In 2014, Russia did not have a
free-floating exchange rate, and
they blew through some of their

 

currency reserves trying to defend
their currency. They're not going
to make that mistake, this time.

They basically have salted away
on the order of $630 billion in

 

various hard currencies to
deal with rainy day situations.

And they're not going to
basically use that to defend a
currency rate that isn't tenable.

 

What they will do, though, is, they will
tighten their belts. They will use their

 

receipts from selling various
commodities on global markets to

 

bolster the regime and to make sure
that the people who matter the most,

particularly people in the
military and the security
services, have what they need.

It's the average Russian consumer
who's going to be squeezed.
And they have done this in

previous cycles, where they
basically said to Joe Six-Pack
in Russia, sorry, you're going to

 

lose out. So Russians are getting
used to a crummy economic reality.
They have had multiple years of

 

declines in real incomes for
average people. And the Russian
government basically doesn't care.

So we're seeing that divide between
ruler and ruled widen in Russia. It

poses a long-term challenge
for Putin. But, at the moment,
there's nothing on the political

landscape that makes him uncomfortable or
makes him worried about his hold on power.

NICK SCHIFRIN: Steve Hadley, take
us back to those assessments that

you were laying at the beginning
and zoom out for us a little bit.

You have been in the national security
space since the mid-'70s.

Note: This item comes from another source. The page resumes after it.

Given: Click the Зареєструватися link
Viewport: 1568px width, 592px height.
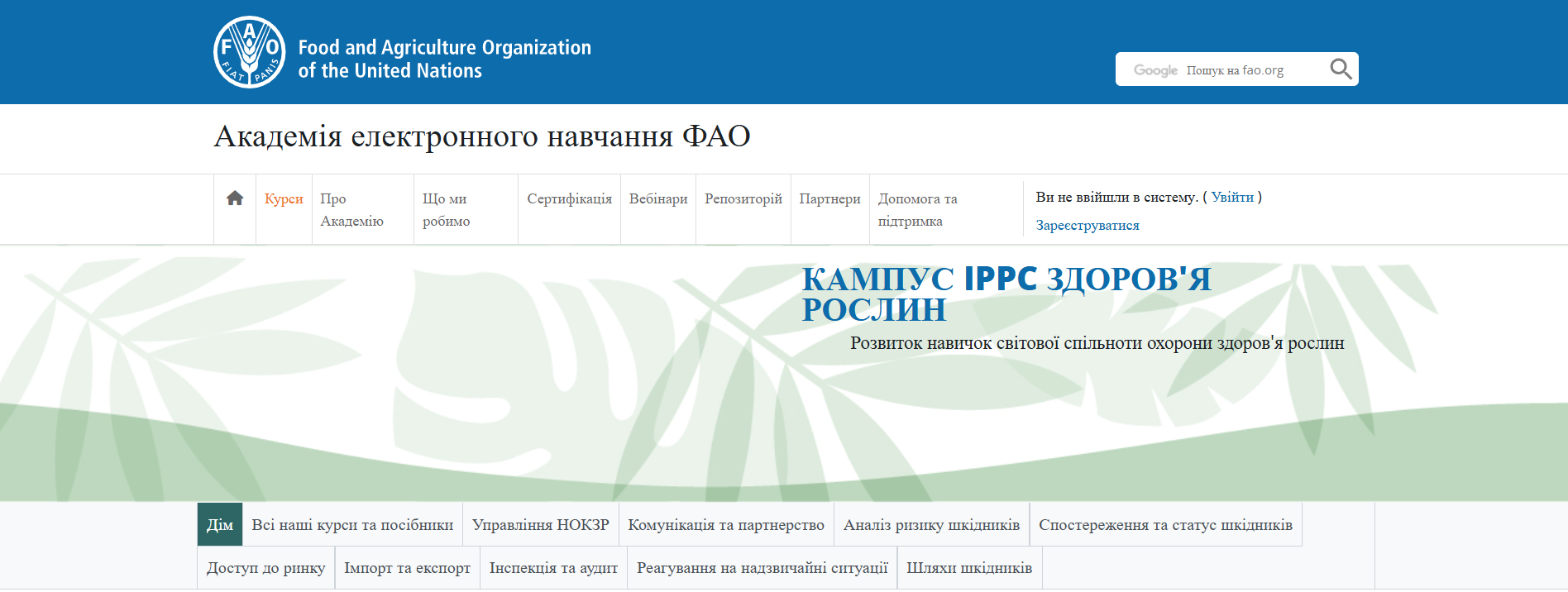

How dangerous

 

is this moment? How concerned
should we all be about some kind
of conflict in Ukraine spreading?

 

STEPHEN HADLEY: I think it's
a very dangerous moment.
And we should be concerned.

 

I think, if the Russians do
what we fear that they are going
to, do in terms of taking a

 

good chunk of Ukraine, recognizing
what they want to do is to
have a pro-Russian government

 

in Kyiv that will put Ukraine
under the Russians' sphere of
influence, and maybe except some kind

 

of confederation between Belarus,
Russia, and Ukraine, that's
really what Putin is about.

 

It's the restoration of the Russian
empire. If he moves in that direction,

the question is, what does it mean if you
are in the Baltic states, if you're in

 

Romania or you're in Bulgaria?
For example, one of the questions
that will be on the table is,

 

there is a portion, as you know, of Russia
that is disconnected from Russia. It is

 

separated from mother Russia, if
you will, by Poland and Lithuania.

 

And the question is, does Russia bulldoze
the corridor, to kayak up Kaliningrad,

 

with the rest of Russia? That -- it means
taking territory from the Baltic states,

from Poland. That invokes Article
5 of NATO. That invokes war.

So we have a serious situation in
Europe. And I would say, at the same

 

time we try to manage this deteriorating
situation in Europe, we have got the

challenge of China, and we also have the
challenge of Iran in the Middle East.

This is a huge agenda for America,
raising a real risk of overstretch.

 

And we're going to need a lot of friends
and allies and help from others if we're

going to manage what I think is going to
be a very challenging time going forward.

NICK SCHIFRIN: Stephen Hadley,
Andrew Weiss, thanks to you both.

 

STEPHEN HADLEY: Nice to be with you.